Task to carry out:
Gather each line in the entries below that includes the string "Instruction", and copy those lines in full.

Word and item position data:
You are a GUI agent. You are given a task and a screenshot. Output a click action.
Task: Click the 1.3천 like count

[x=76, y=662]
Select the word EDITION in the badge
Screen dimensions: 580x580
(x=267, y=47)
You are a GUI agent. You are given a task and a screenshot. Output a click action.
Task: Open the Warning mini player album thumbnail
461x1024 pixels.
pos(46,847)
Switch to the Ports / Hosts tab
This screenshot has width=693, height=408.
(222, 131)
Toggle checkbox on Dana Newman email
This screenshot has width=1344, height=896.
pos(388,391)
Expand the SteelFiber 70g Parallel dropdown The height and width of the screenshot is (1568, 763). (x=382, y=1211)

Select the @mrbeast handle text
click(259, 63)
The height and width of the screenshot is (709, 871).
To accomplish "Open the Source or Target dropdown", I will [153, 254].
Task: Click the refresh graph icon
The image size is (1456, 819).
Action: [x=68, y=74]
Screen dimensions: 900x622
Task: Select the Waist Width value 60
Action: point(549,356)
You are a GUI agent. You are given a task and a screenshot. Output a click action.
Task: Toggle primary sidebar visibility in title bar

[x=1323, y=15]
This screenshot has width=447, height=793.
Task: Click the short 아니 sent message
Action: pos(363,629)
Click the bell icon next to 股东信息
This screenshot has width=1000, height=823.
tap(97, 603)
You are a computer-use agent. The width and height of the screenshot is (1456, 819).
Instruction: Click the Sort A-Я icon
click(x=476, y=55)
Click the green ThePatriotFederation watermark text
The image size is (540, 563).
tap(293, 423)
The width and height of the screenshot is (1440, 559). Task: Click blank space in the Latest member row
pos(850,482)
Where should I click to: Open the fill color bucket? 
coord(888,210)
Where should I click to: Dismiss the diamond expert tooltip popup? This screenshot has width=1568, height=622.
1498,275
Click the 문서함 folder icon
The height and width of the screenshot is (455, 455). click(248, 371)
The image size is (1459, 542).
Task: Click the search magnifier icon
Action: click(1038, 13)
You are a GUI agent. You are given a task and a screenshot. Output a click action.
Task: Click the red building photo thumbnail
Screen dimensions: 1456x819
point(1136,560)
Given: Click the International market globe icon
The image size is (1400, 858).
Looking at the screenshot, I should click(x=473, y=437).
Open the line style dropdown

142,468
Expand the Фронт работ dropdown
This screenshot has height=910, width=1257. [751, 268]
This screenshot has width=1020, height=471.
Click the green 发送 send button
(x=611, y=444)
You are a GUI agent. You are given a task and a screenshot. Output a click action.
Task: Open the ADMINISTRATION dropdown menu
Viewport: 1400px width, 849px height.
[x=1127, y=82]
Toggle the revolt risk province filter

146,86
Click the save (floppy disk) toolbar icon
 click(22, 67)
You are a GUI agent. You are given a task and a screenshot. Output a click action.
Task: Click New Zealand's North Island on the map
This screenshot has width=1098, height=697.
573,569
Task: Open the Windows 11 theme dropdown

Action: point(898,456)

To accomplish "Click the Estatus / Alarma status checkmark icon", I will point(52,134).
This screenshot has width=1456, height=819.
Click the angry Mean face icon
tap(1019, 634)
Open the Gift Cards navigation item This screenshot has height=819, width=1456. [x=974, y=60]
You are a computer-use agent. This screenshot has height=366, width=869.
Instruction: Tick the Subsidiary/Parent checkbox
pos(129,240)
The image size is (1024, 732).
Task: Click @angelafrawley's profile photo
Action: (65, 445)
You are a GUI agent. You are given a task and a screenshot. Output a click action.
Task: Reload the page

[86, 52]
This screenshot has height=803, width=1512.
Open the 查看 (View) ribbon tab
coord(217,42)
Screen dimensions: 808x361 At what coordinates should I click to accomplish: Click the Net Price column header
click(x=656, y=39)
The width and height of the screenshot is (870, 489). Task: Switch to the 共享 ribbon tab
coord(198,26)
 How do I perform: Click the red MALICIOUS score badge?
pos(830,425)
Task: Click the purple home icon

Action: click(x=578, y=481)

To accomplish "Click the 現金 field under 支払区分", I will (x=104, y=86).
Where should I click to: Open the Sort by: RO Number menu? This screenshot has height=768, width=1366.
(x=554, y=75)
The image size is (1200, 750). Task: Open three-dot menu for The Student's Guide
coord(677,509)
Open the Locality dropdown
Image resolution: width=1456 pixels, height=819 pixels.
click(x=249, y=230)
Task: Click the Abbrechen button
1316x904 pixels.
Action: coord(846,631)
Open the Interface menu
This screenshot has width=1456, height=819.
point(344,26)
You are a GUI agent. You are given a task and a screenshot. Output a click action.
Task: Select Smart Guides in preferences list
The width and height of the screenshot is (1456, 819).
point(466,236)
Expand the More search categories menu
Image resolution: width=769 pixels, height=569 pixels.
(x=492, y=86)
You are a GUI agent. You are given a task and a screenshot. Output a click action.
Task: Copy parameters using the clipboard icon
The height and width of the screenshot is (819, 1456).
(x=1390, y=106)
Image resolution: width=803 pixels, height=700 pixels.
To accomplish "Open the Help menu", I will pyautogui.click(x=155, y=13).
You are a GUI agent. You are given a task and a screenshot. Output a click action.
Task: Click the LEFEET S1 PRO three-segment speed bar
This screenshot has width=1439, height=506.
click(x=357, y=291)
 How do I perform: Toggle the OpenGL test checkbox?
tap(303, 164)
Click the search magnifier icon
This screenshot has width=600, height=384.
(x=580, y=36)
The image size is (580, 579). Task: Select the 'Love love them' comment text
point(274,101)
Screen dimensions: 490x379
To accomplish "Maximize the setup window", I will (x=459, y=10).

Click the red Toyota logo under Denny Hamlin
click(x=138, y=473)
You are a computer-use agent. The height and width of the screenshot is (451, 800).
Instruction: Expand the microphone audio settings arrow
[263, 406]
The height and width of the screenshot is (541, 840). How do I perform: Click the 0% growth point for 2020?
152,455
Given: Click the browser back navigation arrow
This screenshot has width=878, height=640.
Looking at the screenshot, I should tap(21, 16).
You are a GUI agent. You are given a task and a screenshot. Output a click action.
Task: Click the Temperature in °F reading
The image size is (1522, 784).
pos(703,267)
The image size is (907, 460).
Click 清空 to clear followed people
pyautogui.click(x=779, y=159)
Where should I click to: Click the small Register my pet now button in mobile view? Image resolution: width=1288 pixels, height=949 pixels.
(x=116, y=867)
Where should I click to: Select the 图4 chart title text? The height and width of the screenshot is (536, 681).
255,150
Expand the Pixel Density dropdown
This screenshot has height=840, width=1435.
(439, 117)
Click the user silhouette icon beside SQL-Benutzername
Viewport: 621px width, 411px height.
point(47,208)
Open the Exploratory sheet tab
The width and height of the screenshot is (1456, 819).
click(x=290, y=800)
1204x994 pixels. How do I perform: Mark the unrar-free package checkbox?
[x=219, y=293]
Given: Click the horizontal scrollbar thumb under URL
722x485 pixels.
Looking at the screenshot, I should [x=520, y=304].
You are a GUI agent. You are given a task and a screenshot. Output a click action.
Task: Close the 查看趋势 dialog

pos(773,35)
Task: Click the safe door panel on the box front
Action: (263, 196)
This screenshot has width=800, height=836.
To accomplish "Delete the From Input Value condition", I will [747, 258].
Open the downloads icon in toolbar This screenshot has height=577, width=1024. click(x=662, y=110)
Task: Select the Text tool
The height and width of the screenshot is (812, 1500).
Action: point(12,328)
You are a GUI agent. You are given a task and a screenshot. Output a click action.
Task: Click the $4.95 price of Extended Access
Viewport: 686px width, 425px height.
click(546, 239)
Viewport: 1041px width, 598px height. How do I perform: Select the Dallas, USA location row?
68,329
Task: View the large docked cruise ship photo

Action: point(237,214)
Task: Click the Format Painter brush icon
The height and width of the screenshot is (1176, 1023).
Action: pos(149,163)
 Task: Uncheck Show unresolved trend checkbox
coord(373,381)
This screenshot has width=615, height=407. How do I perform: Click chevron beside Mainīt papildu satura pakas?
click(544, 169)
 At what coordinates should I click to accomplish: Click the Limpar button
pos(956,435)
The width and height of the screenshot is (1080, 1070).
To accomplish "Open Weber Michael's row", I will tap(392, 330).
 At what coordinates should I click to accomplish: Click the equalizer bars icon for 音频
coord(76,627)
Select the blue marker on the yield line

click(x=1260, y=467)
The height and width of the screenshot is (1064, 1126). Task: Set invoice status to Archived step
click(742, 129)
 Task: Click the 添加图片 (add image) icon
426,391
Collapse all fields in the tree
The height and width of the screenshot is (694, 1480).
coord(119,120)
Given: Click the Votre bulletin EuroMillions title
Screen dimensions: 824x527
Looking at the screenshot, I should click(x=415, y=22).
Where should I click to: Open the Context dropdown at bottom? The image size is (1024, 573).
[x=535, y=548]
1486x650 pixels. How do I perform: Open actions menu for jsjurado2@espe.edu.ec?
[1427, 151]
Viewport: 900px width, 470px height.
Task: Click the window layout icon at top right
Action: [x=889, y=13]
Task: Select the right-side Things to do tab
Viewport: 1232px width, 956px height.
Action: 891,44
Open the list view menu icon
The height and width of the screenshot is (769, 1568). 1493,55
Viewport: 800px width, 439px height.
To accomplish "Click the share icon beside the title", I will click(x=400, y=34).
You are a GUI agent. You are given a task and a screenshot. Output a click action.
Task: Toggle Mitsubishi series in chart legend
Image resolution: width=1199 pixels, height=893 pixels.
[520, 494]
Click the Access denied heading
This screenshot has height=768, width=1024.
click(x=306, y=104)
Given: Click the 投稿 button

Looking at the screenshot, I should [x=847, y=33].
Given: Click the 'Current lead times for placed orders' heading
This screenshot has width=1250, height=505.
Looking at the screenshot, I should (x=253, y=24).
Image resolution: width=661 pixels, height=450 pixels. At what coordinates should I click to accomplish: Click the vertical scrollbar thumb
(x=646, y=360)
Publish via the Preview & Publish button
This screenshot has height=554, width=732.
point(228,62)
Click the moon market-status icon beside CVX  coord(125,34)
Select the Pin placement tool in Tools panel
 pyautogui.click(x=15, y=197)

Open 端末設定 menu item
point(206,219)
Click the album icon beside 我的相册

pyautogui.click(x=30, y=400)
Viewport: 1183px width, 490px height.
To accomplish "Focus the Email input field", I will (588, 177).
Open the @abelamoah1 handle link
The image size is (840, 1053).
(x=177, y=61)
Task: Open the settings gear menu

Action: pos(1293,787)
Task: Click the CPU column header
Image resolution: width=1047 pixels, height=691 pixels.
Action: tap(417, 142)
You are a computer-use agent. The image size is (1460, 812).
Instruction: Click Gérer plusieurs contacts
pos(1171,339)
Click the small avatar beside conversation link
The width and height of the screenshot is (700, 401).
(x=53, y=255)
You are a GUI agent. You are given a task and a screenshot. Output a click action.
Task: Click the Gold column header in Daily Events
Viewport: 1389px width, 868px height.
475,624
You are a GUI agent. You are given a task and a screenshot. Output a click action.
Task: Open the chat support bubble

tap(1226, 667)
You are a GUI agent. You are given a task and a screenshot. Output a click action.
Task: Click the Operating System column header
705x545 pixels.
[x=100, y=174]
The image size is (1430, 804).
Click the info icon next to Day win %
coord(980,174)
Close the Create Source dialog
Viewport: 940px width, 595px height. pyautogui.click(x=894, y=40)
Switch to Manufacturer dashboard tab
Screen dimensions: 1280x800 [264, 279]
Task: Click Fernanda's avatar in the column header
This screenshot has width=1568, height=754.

Task solution:
Instruction: Click the Sort A-Я icon
Instruction: Tick the Subsidiary/Parent checkbox
Instruction: Expand the microphone audio settings arrow
Instruction: Click Gérer plusieurs contacts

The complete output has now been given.